We start the day by sanitising and sterilising everything. Every door handle, every surface that can be touched, all access points to our chapel. All our mortuary equipment. It was always important, obviously, but now it’s crucial that we’re pristine.

In the past few days I’ve spoken to two widows who had not been able to see their husbands towards the end. One’s husband was in an aged-care facility — he had dementia. The facility had been in lockdown and she hadn’t seen him for his last six weeks.

Another man had a cold when he went into the hospital so they had to treat it like a virus case and keep him in isolation. Eventually he died there for reasons unrelated to the virus, but his wife had not been able to see him.

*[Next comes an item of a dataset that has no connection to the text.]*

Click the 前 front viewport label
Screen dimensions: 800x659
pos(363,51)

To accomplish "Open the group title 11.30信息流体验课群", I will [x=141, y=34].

It’s one thing to lose the person closest to you, and another to not be able to spend time with them beforehand. People break down in front of you because it’s so tough.

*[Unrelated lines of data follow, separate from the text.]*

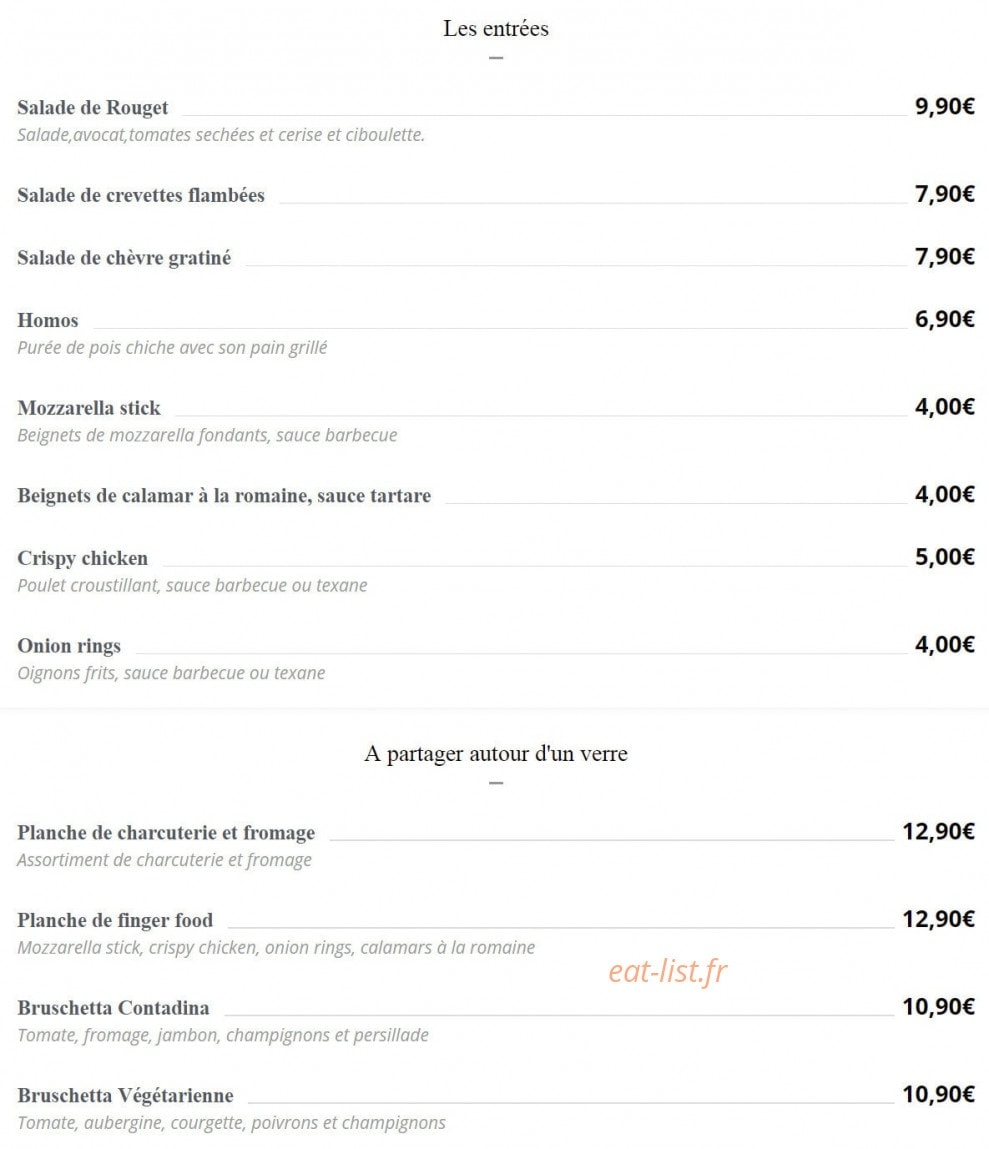Open Salade de crevettes flambées entry
Screen dimensions: 989x1149
click(x=141, y=195)
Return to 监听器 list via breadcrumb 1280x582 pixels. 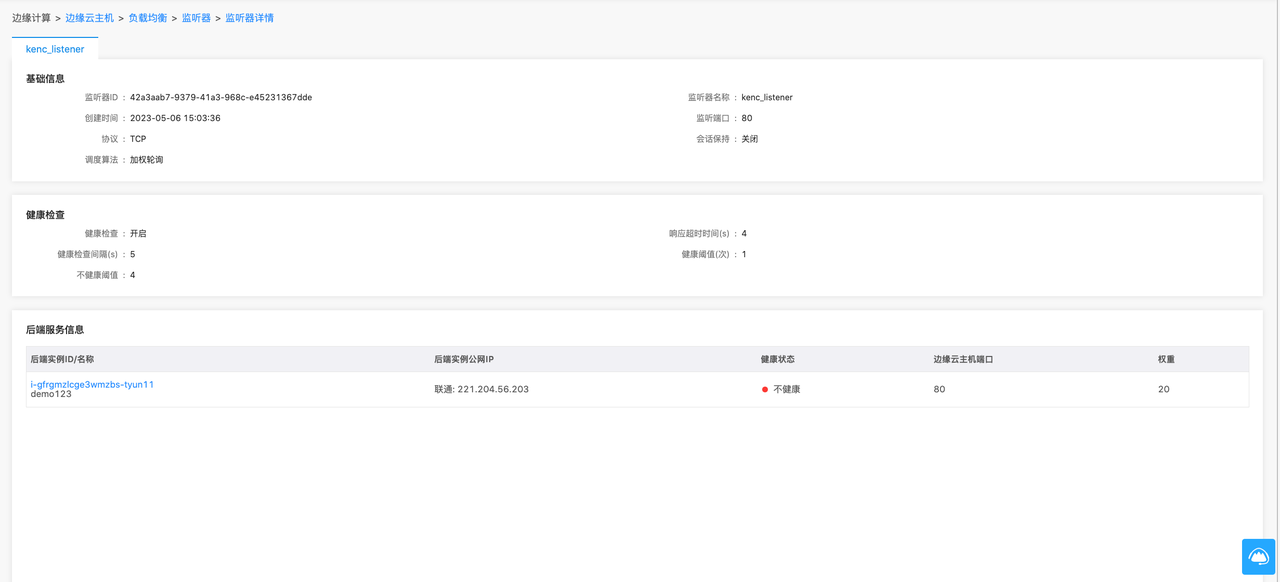click(196, 18)
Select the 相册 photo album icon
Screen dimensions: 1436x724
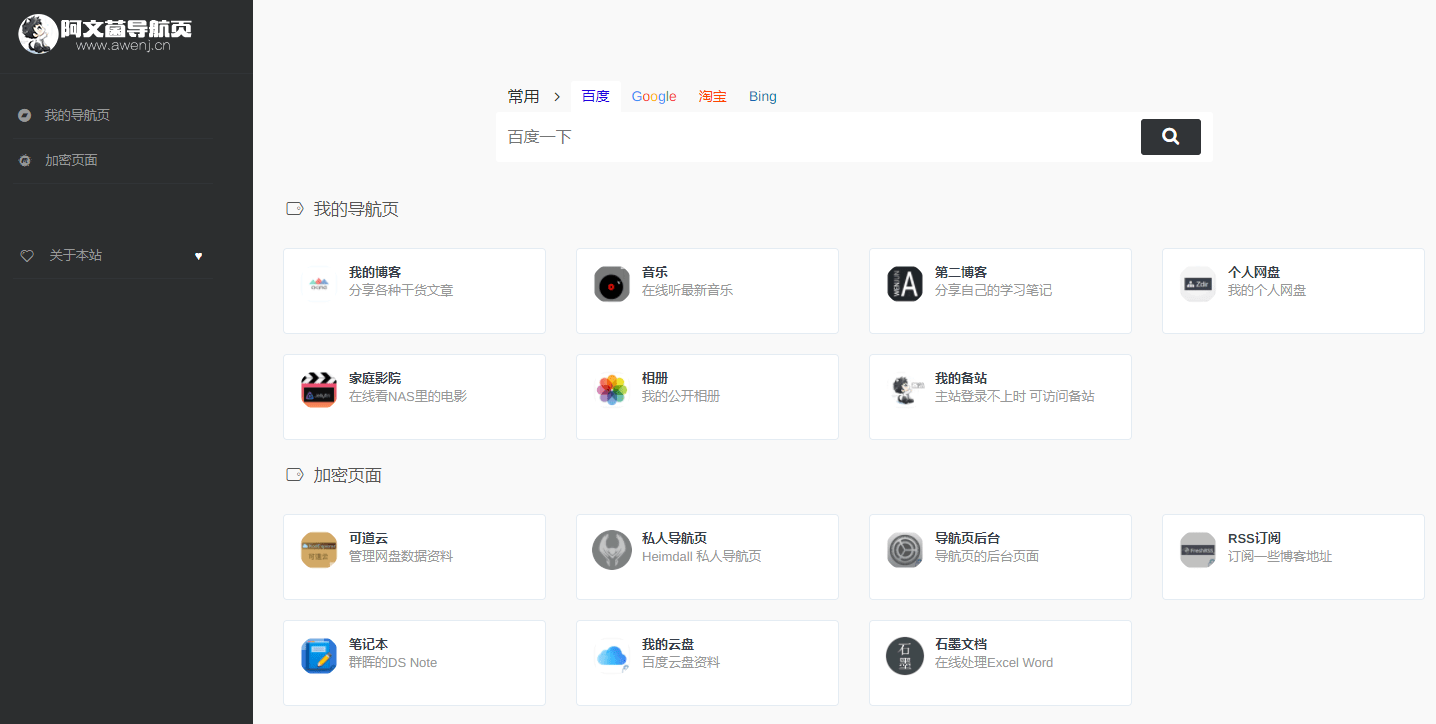(x=611, y=390)
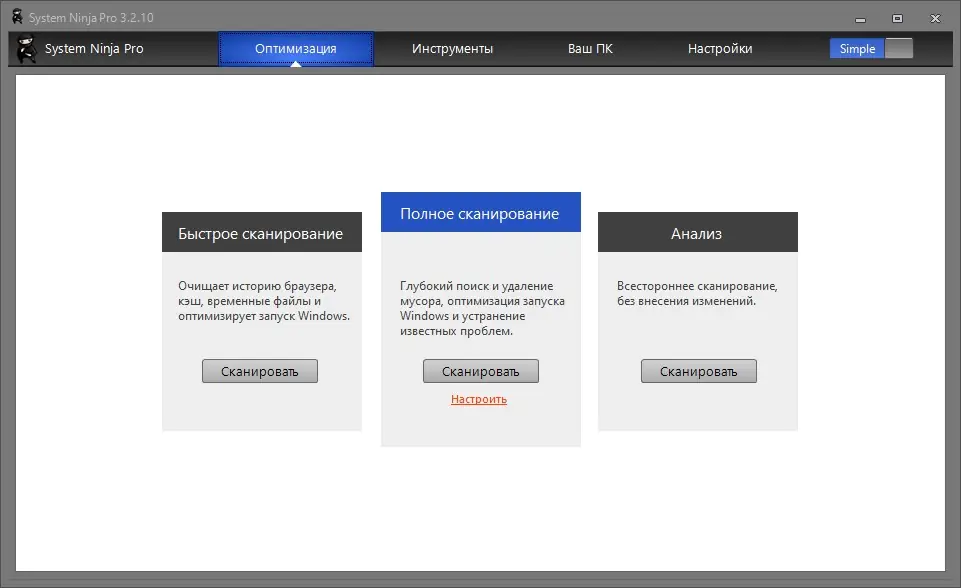Click the blue arrow indicator under Оптимизация
Screen dimensions: 961x588
coord(297,63)
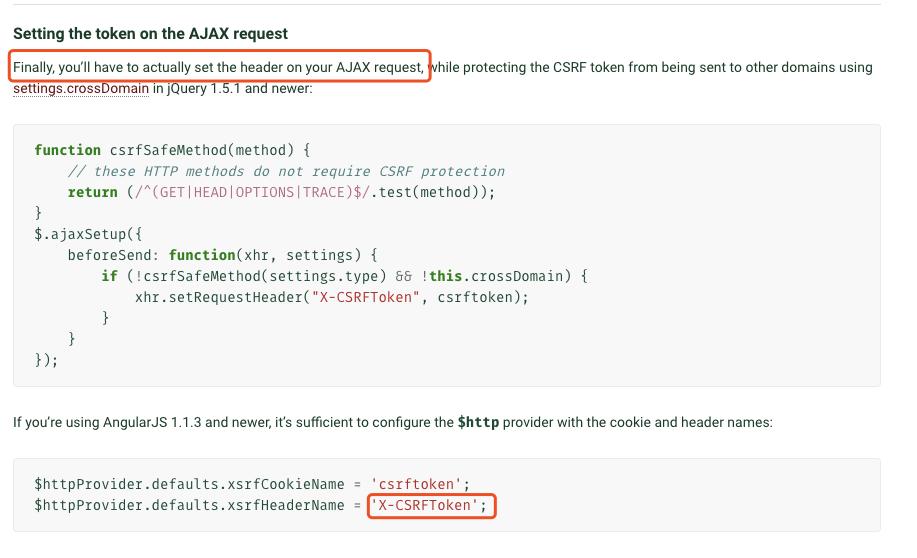Click the heading 'Setting the token on the AJAX request'

point(150,33)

And then of course there are the restrictions on the number of mourners who can attend funerals. We’re not complaining. We’re glad we can still have a funeral with 10 mourners. Many countries won’t allow that.

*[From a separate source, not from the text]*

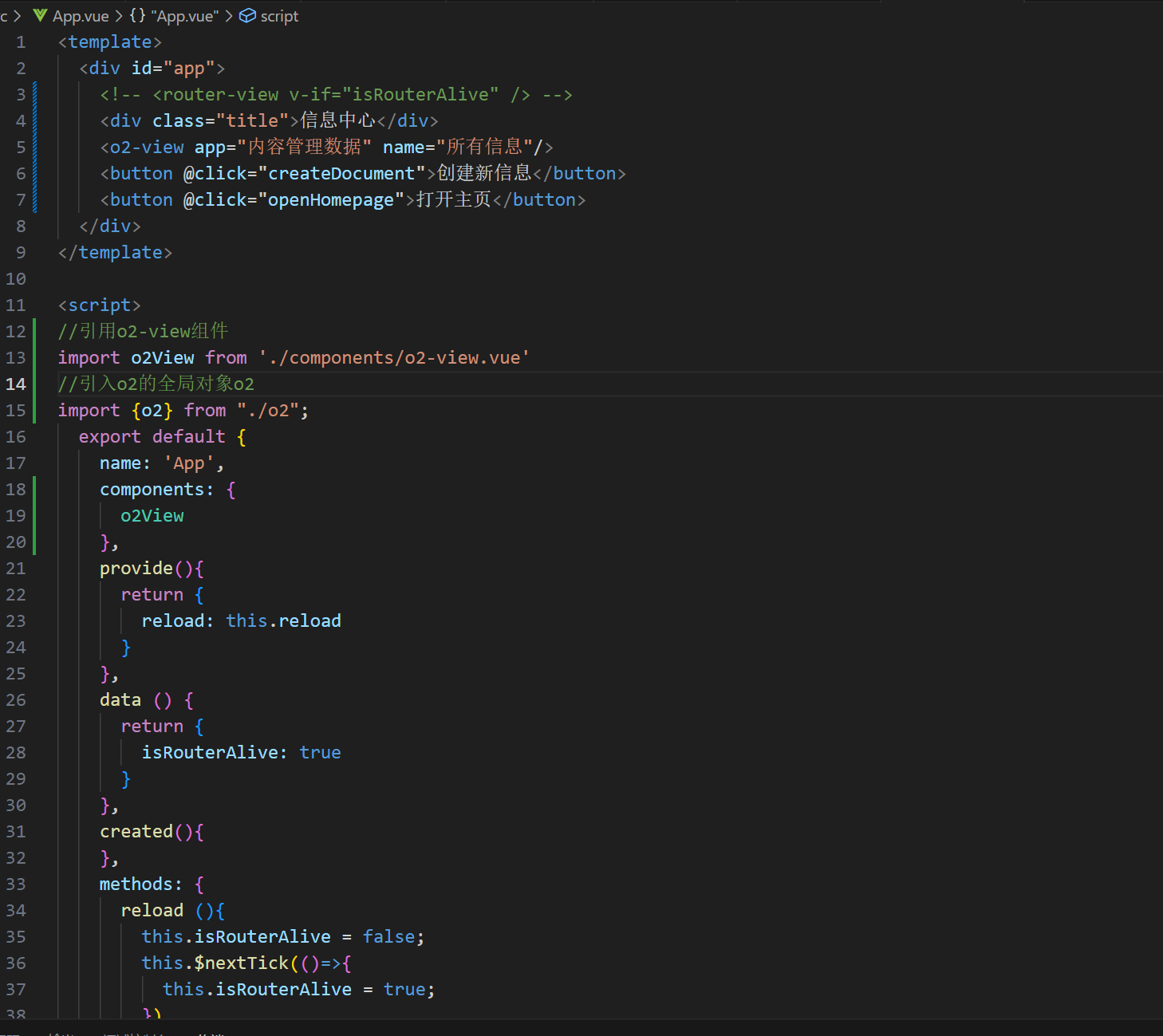Click the isRouterAlive: true value
Screen dimensions: 1163x1036
[320, 753]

Still it’s very difficult. It compounds people’s grief.

People have been getting around the practicalities of the restrictions using apps such as FaceTime.

We had a funeral yesterday with a family of a man who had died of COVID-19. Other funeral homes had quoted, saying they would cremate him but wouldn’t dress him or have a viewing for what they said were safety reasons. Of course, like in all industries, some operators have different standards from others.

However, our members know it’s safe to handle someone who has died from COVID-19, as long you wear the right protective gear. You have far more chance of catching it from the living than the dead.

The family was grateful to see him clean-shaven, wearing his clothes — to see he’d been taken care of. They spent 45 minutes with him over FaceTime. They sang songs and read to him.

That’s what a funeral is for. It’s not just a practical process. It’s about supporting one another, about expressing yourself, expressing your grief.

We have to be very careful with every deceased person now because they may have had the virus or come into contact with someone who did without the families necessarily knowing.

It’s believed the virus will not be present in a deceased person after two days in a refrigerated setting. But there is some risk the lungs may expel some particles when the body is moved. So we respectfully cover their mouth and nose when they are moved.

Previously when we first talked to a family we didn’t ask about the cause of death. Ultimately it was not our business, and we respected their privacy. Now we have to ask the presumed cause of death, about who the deceased had contact with, who the family have had contact with and, until a few weeks ago, where the deceased had travelled.

That can be very sensitive. People may not want to share the cause of death. If someone took their own life the family may not be ready to share that.

The rules about mourners varies from state to state. Victoria and Western Australia allow 10 mourners plus however many people are required to conduct the funeral. New South Wales, after we lobbied it, fell into line with that. We think that’s very clear, and fair. It means everyone can have the same number of mourners.

Queensland allows 10 mourners plus three funeral staff; South Australia allows 10 people total inside and 15 people total outside; Tasmania allows 10 people total, regardless of the staff you require.

We’re lobbying Tasmania to come into line with Victoria, NSW and WA. If most of the mourners are elderly or frail, to simply transport the deceased to their grave might require many staff, meaning you have fewer mourners. We don’t think that is fair.

So it’s not just inconsistent from state to state, but from family to family.

We have had police attend funerals and visit funeral homes. Obviously we don’t like being policed in this way but we have the opportunity to preserve people’s ability to have a funeral, to help people navigate their grief in this strange time. And if we don’t take that seriously soon people might not be able to have a funeral at all.